-- Source data follows --

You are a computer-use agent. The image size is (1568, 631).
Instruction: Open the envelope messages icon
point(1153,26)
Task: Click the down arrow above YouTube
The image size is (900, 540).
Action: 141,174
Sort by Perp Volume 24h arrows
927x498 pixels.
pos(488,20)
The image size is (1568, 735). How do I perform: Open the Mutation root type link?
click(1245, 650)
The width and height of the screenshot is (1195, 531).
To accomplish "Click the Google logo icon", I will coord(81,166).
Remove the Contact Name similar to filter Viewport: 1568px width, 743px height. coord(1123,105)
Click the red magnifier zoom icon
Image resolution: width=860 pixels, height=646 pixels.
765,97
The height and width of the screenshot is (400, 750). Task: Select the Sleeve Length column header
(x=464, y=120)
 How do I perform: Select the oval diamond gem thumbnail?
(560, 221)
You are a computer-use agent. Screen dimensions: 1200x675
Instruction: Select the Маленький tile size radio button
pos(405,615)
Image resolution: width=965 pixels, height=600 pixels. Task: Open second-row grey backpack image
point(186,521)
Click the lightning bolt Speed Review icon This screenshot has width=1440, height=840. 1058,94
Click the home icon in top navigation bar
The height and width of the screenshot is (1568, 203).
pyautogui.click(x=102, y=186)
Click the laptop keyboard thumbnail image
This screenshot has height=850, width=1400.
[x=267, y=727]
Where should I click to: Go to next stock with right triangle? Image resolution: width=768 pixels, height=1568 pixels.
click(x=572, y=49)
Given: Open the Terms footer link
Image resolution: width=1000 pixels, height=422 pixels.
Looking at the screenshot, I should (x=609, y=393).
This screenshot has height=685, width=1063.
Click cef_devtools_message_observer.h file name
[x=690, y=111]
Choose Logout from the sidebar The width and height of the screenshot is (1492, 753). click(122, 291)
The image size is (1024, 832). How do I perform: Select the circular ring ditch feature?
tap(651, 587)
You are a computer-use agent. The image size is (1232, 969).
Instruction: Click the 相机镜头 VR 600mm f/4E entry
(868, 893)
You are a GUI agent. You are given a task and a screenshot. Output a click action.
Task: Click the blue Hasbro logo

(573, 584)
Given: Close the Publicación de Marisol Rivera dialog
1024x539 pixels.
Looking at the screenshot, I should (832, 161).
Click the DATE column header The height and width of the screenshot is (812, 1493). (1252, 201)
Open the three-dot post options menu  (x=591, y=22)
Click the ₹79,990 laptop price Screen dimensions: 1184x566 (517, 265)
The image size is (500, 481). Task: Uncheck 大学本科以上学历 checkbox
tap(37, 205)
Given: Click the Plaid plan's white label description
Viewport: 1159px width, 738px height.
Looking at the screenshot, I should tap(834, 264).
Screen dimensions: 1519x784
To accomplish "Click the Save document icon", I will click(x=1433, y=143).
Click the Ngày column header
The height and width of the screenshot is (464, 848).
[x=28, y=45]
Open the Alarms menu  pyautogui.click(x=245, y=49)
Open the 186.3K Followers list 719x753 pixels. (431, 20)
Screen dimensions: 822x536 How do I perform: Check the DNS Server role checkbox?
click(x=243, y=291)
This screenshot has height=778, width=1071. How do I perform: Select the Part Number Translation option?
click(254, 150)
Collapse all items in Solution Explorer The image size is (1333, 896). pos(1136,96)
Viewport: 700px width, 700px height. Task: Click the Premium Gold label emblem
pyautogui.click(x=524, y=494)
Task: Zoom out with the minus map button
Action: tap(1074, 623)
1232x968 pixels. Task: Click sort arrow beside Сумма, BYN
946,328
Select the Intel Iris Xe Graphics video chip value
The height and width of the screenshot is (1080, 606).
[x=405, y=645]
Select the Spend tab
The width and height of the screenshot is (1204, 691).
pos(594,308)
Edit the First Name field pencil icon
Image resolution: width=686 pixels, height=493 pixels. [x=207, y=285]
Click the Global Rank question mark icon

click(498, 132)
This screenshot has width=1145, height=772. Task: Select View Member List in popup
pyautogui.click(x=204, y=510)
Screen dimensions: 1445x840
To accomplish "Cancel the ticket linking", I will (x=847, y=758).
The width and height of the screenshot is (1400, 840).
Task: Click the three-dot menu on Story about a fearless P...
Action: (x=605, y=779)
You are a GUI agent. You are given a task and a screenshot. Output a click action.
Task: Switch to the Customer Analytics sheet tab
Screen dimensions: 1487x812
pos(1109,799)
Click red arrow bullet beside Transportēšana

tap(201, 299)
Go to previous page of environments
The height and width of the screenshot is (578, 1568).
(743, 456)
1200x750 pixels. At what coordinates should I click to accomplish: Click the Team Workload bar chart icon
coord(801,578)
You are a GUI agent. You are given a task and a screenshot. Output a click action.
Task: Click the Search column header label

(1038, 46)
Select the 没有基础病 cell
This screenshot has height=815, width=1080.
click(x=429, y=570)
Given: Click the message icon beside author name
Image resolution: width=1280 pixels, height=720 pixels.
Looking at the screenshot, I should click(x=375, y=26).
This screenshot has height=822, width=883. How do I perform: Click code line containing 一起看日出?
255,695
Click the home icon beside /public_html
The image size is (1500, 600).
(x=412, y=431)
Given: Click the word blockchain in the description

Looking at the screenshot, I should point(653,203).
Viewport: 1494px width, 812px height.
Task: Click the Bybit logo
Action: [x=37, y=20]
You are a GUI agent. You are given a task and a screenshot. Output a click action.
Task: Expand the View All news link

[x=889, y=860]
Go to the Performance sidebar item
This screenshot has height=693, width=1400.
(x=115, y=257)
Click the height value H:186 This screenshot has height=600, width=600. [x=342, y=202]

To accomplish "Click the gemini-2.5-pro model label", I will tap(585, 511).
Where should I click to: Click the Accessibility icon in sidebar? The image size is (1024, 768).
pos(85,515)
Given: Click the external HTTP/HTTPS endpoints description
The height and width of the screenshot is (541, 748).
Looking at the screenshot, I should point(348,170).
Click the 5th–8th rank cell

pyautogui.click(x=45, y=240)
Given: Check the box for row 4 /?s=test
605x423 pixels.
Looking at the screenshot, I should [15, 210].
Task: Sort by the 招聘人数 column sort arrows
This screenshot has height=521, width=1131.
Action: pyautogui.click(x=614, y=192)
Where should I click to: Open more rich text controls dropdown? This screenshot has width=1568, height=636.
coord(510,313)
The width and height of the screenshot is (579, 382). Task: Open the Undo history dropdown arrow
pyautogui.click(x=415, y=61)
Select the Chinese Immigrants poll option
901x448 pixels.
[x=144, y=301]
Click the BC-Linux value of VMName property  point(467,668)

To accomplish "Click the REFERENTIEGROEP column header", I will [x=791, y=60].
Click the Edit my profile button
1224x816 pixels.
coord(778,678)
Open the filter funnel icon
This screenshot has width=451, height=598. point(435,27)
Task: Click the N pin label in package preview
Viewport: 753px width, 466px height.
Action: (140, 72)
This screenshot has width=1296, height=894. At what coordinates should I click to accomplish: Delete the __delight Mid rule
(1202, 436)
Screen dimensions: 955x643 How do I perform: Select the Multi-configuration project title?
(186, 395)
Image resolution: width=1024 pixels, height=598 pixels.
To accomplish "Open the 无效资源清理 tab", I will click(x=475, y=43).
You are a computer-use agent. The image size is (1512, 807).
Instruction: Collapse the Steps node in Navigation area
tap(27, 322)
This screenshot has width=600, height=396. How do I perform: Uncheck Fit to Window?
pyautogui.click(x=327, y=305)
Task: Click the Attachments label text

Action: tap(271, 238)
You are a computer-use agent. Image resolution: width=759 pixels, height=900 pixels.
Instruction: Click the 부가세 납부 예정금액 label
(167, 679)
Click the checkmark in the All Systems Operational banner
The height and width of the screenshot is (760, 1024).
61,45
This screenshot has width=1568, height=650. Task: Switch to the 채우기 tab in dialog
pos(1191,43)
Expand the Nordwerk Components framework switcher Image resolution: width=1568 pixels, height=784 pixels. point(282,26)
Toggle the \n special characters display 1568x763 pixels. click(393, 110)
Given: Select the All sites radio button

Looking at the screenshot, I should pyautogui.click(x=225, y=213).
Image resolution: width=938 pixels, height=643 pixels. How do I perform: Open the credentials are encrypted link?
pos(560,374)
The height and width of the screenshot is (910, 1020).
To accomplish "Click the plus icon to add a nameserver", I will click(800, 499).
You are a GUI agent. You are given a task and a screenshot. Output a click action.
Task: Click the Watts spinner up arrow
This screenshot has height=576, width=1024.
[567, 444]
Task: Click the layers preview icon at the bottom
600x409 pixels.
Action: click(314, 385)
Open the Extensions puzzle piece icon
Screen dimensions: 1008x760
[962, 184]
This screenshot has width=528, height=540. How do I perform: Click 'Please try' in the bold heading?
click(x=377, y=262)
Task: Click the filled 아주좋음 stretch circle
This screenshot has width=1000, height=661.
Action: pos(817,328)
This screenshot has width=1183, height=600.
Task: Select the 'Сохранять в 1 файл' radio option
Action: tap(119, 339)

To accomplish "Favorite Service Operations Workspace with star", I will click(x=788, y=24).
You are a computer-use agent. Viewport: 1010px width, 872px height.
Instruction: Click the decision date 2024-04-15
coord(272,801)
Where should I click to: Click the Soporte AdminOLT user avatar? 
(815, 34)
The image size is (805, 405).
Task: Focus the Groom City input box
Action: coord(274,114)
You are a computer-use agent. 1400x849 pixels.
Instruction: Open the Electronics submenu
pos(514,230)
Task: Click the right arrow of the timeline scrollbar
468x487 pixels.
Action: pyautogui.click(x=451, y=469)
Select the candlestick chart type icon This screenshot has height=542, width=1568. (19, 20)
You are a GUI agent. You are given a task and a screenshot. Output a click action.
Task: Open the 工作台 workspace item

-- Source data concluded --

• _Task details_
Transcribe nothing except the lines from the one with "Instruction: Click the decision" through the end of the data above, each exactly as it appears.

• _Completed exercise_
Instruction: Click the decision date 2024-04-15
coord(272,801)
Where should I click to: Click the Soporte AdminOLT user avatar? 
(815, 34)
The image size is (805, 405).
Task: Focus the Groom City input box
Action: coord(274,114)
You are a computer-use agent. 1400x849 pixels.
Instruction: Open the Electronics submenu
pos(514,230)
Task: Click the right arrow of the timeline scrollbar
468x487 pixels.
Action: pyautogui.click(x=451, y=469)
Select the candlestick chart type icon This screenshot has height=542, width=1568. (19, 20)
You are a GUI agent. You are given a task and a screenshot. Output a click action.
Task: Open the 工作台 workspace item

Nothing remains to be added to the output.